An all-inclusive fortnight in a first-class hotel with Erna Low cost 38 guineas and after the introduction of charter flights in 1954, she even reduced costs by advising her clients to travel in ski clothes to save on excess baggage expenses.

Weekend train trips to Austria became a regular feature in this period of the company's development and customers were provided with a music carriage for entertainment during their 24-hour rail journey on the 'snow train'.

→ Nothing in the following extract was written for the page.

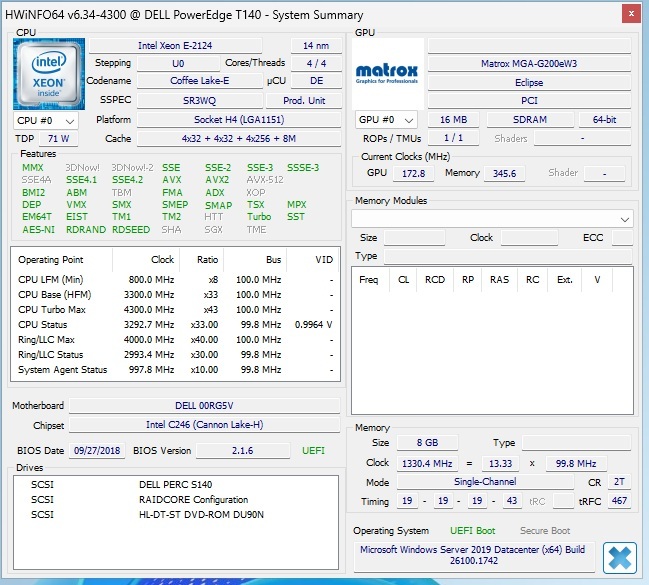Click the Intel C246 chipset field

click(x=204, y=426)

Low's business continued to grow and in 1972, with a staff of sixty and a turnover of £1.5 million, she opted to sell. She bought her name back in 1975 with the business struggling, but sold again in 1979 to become a consultant to the travel industry.

== Late career ==

Low reinvented her company in 1981 under the name Erna Low Consultants Ltd. In this role, Low concentrated on developing the health spa market throughout Europe. She became the official representative in the UK of resorts at La Plagne, Les Arcs and Flaine, while she was decorated for her services to tourism by France, Italy and Austria.

Low continued to work in the 1990s and gained membership of the Chartered Institute of Marketing for her feasibility study on Strathpeffer. She was also the vice-president of both the Kensington Chamber of Commerce and Women of the Year Association, and won a 'Women Mean Business' award at the age of 83.

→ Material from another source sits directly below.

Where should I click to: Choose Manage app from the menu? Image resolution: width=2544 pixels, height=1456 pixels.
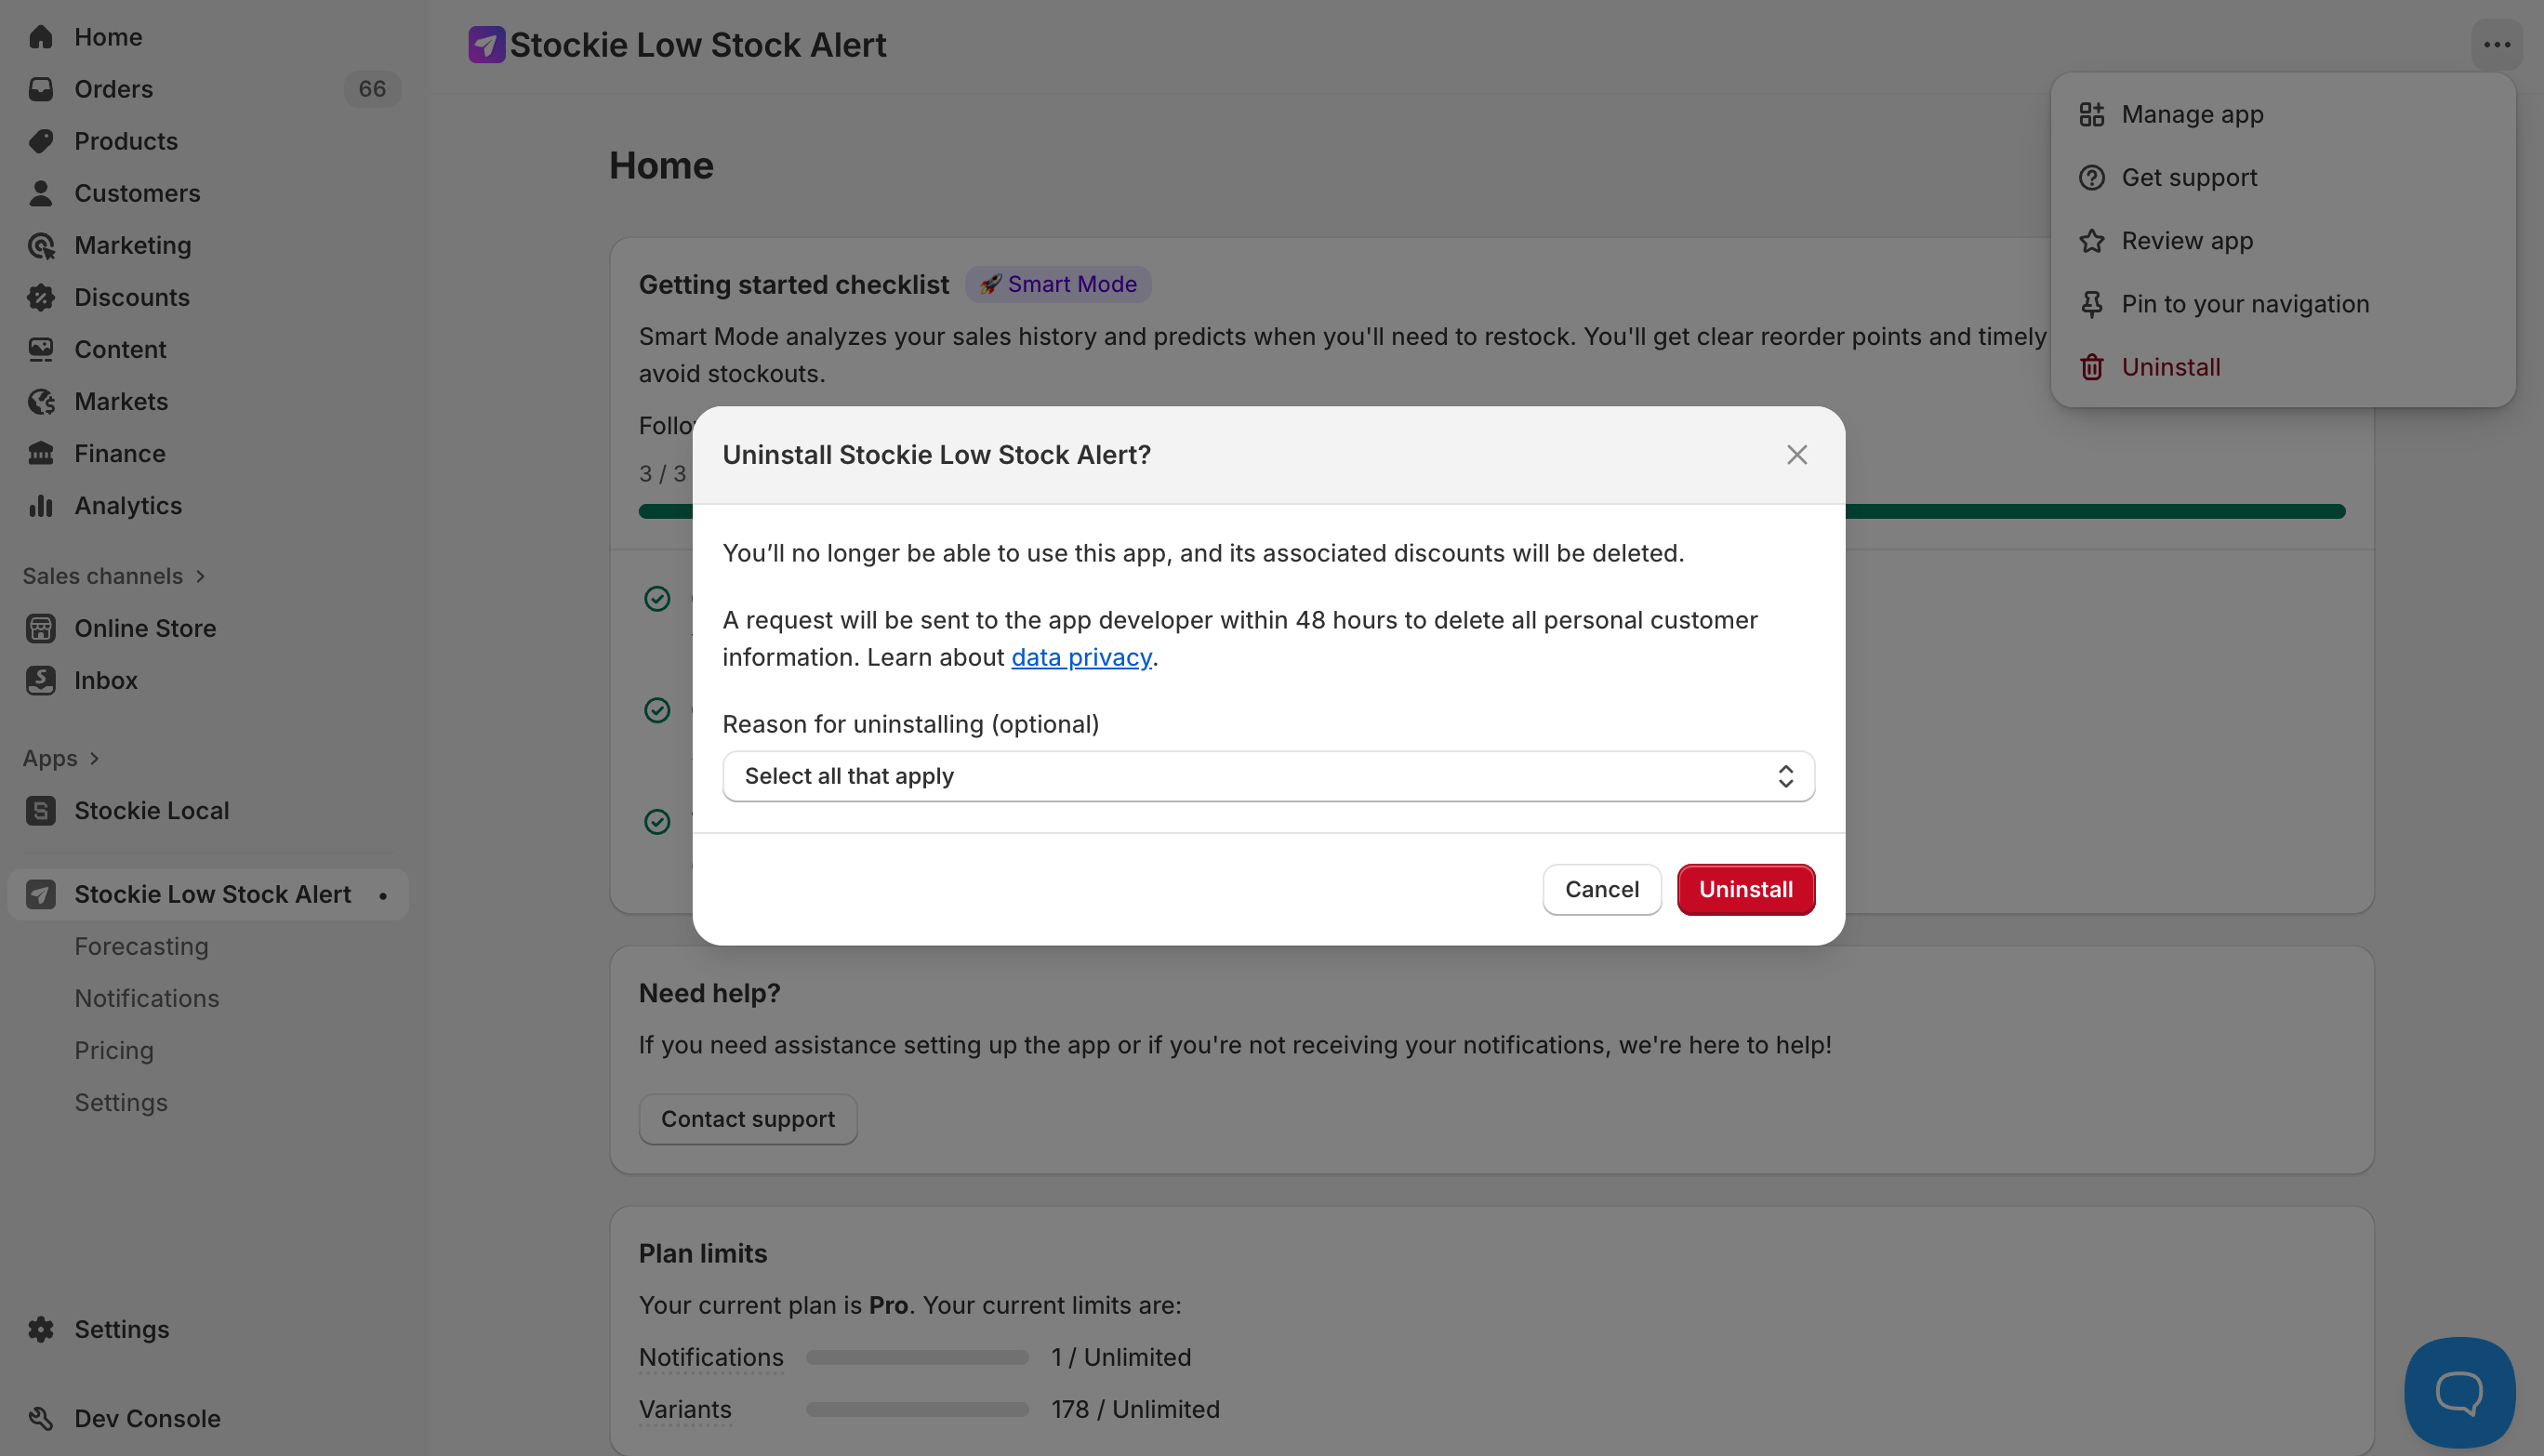[2192, 115]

Low handed control of the company to her successor and loyal employee, Joanna Yellowlees-Bound, in 1995.

In May 2000, the company was entered into the British Travel Industry's 'Hall of Fame'.

== Personal life ==
Low was renowned for her formidable style, and she was never known to avoid confrontation. On one occasion, a senior executive with a rival company won an award at a trade ceremony. Clearly bitter at a setback earlier in his career, he said: “You once refused to employ me, and look where I am now.” Low's response provided an insight into the way in which she worked. “I still wouldn't employ you,” she said.

Low was a consummate networker and taught royalty, actors and politicians to ski.

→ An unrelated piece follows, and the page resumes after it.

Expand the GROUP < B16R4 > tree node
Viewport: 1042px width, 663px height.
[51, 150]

Despite her often intimidating façade, Low made many friends through business and while travelling. She was the godmother to a number of children, including the actress Emily Lloyd, following a friendship with her grandmother, Uli Lloyd-Pack who worked for Low for over 30 years, and Uli Lloyd-Pack’s son, Roger Lloyd-Pack.

Low never married and chose to live alone in South Kensington with her dog.

== Death ==

Low died at the age of 92 on 12 February 2002 at her home in London.

== The Future of Erna Low Ltd ==

The company continues to operate in the ski industry with Low's principles forming an integral part of Erna Low's identity.

Erna Low Ltd marked the 80th-year anniversary of Low's Morning Post advertisement in 2012 and Mark Frary's biography, Aiming High, was launched at the Coronet Cinema in London on 11 October 2012.

In addition to this, Erna Low Ltd produced a short film of Low’s life from many thousands of hours of archive cine films.

In 2019, Erna Low Ltd was acquired by wintersports specialist NUCO Travel. “Just as Erna favoured me to take over her life’s work, I am now delighted to pass on the mantle to the next generation, and who better than an innovative and thriving ski company such as NUCO Travel, which I have known since its inception and where I am a minority shareholder. With Erna Low managing director Jane Bolton ensuring our values remain a priority, I know the company will continue to blossom as part of the NUCO family.” explains Joanna Yellowlees-Bound who retired as chief executive of Erna Low, after 37 years at the helm.